Introduction Anastomotic leakage is the most important complication in colorectal surgery occurring in up to 20% after low anterior rectal resection. Therefore, a diverting ileostomy is usually created during low anterior resection to protect the anastomosis or rather to diminish the consequences in case of anastomotic leakage. The so-called virtual or ghost ileostomy is a pre-stage ostomy that can be easily exteriorised, if anastomotic leakage is suspected, in order to avoid the severe consequences of anastomotic leakage. On the other hand, an actual ileostomy can be avoided in patients, who do not develop anastomotic leakage.

Methods and analysis The GHOST trial is a randomised controlled pilot trial comparing ghost ileostomy with conventional loop ileostomy in patients undergoing low anterior resection with total mesorectal excision for rectal cancer. After screening for eligibility and obtaining informed consent, a total of 60 adult patients are included in the trial. Patients are intraoperatively randomised to the trial groups in a 1:1 ratio after assuring that none of the intraoperative exclusion criteria are present. The main outcome parameter is the comprehensive complication index as a measure of safety. Further outcomes include specific complications, stoma-related complications, complications of ileostomy closure, frequency of transformation of ghost ileostomy into conventional ileostomy, frequency of terminal ostomy creation, proportion of patients with an ostomy at 6 months after index surgery, anorectal function (Wexner score) and quality of life assessed by the European Organisation for Research and Treatment of Cancer (EORTC) QLQ-C30 and CR29 questionnaires. Follow-up for each individual patient will be 6 months.

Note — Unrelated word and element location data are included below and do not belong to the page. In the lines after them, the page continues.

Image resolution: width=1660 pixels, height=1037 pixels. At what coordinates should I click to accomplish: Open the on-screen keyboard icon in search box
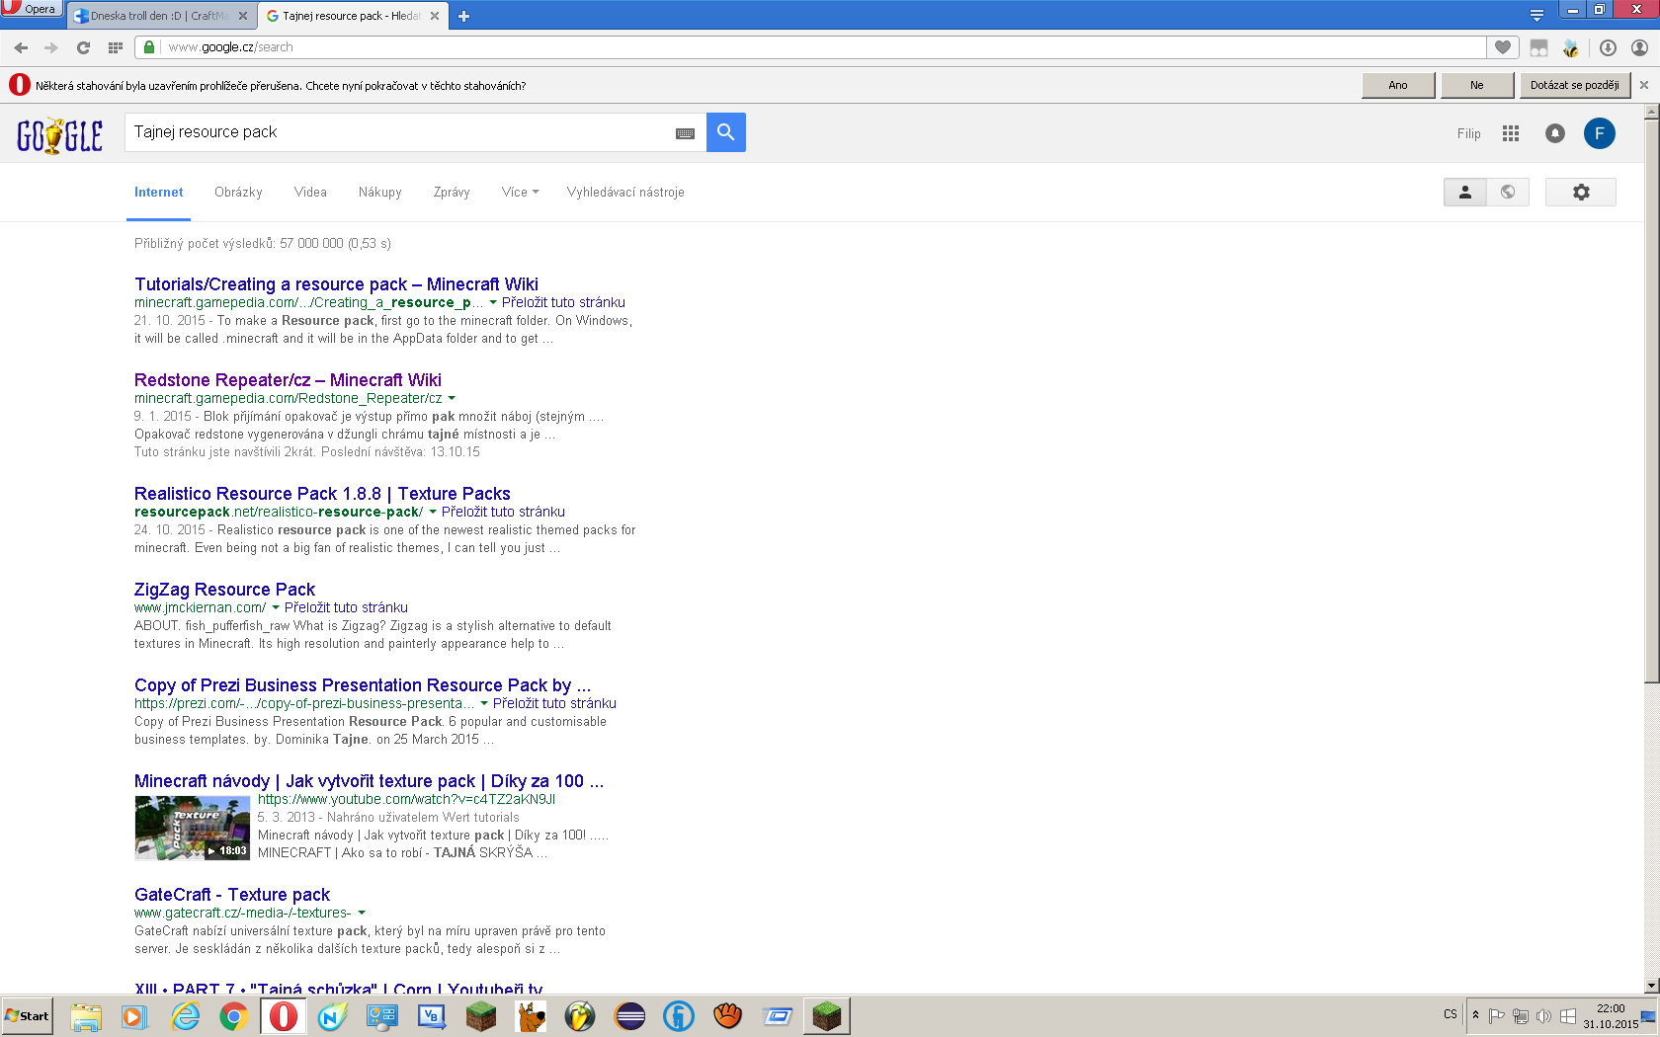tap(685, 133)
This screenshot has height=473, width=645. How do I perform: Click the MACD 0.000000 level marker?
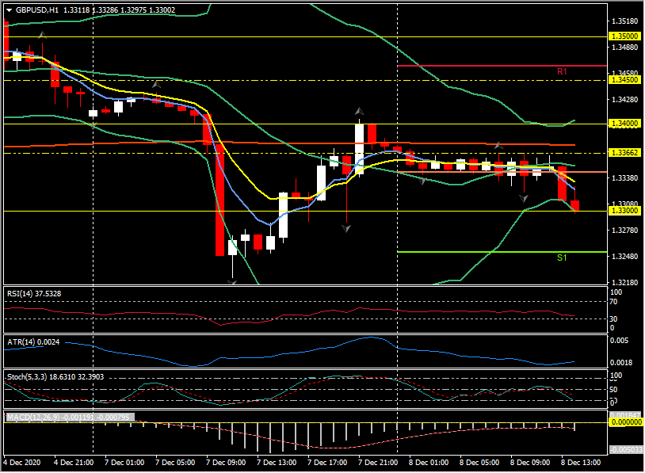624,422
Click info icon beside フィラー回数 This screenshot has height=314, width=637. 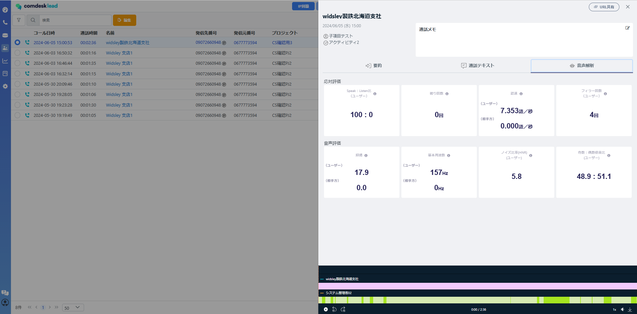coord(605,94)
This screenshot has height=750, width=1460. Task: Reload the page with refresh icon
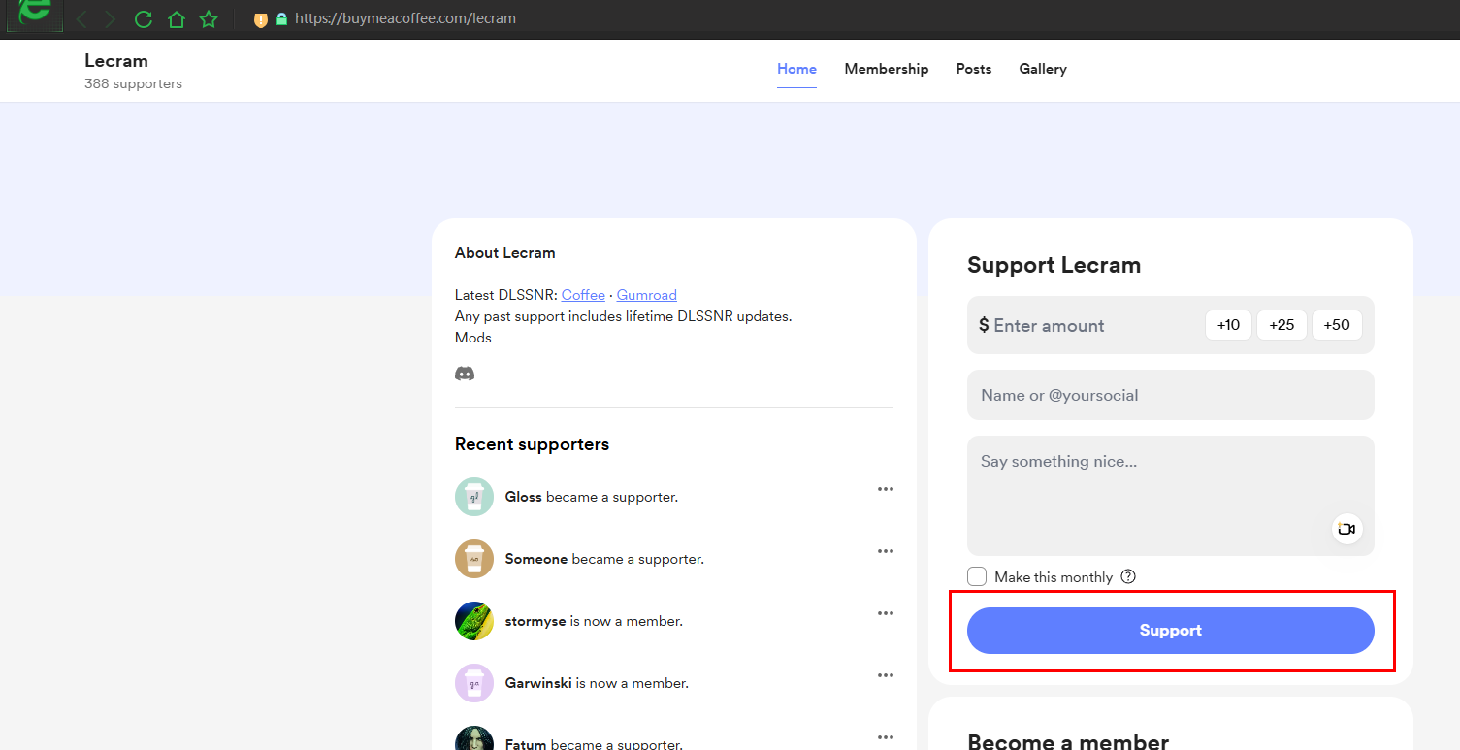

Ethics and dissemination The GHOST trial has been approved by the Medical Ethics Committee of Heidelberg University (reference number S-694/2017). If the intervention proves to be safe, loop ileostomy could be spared in a large proportion of patients, thus also avoiding stoma-related complications and a second operation (ileostomy closure) with its inherent complications in these patients.

Trial registration number German Clinical Trials Registry (DRKS00013997); Universal Trial Number: U1111-1208-9742.

  • colorectal surgery
  • gastrointestinal tumours
http://creativecommons.org/licenses/by-nc/4.0/

This is an open access article distributed in accordance with the Creative Commons Attribution Non Commercial (CC BY-NC 4.0) license, which permits others to distribute, remix, adapt, build upon this work non-commercially, and license their derivative works on different terms, provided the original work is properly cited, appropriate credit is given, any changes made indicated, and the use is non-commercial. See: http://creativecommons.org/licenses/by-nc/4.0/.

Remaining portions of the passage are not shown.